THE INPUT -

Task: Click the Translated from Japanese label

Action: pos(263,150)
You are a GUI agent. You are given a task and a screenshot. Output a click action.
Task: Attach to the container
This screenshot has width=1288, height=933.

---

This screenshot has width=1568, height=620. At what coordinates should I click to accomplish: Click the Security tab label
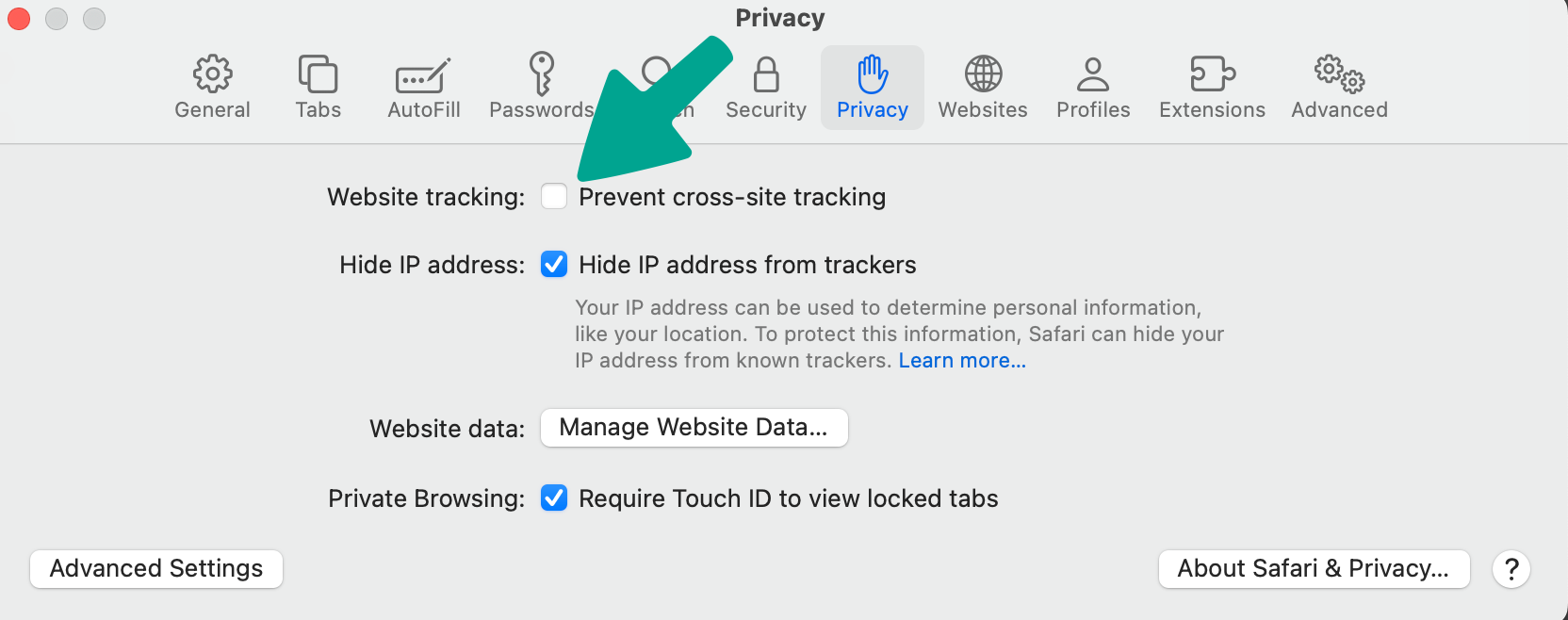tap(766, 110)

AIM OF THE EXERCISE - What you return must be the lines above that run from the line with "Task: Click the" to the line with "This screenshot has width=1288, height=933.", inclusive, each copied exactly.

YOUR RESPONSE -
Task: Click the Translated from Japanese label

Action: pos(263,150)
You are a GUI agent. You are given a task and a screenshot. Output a click action.
Task: Attach to the container
This screenshot has width=1288, height=933.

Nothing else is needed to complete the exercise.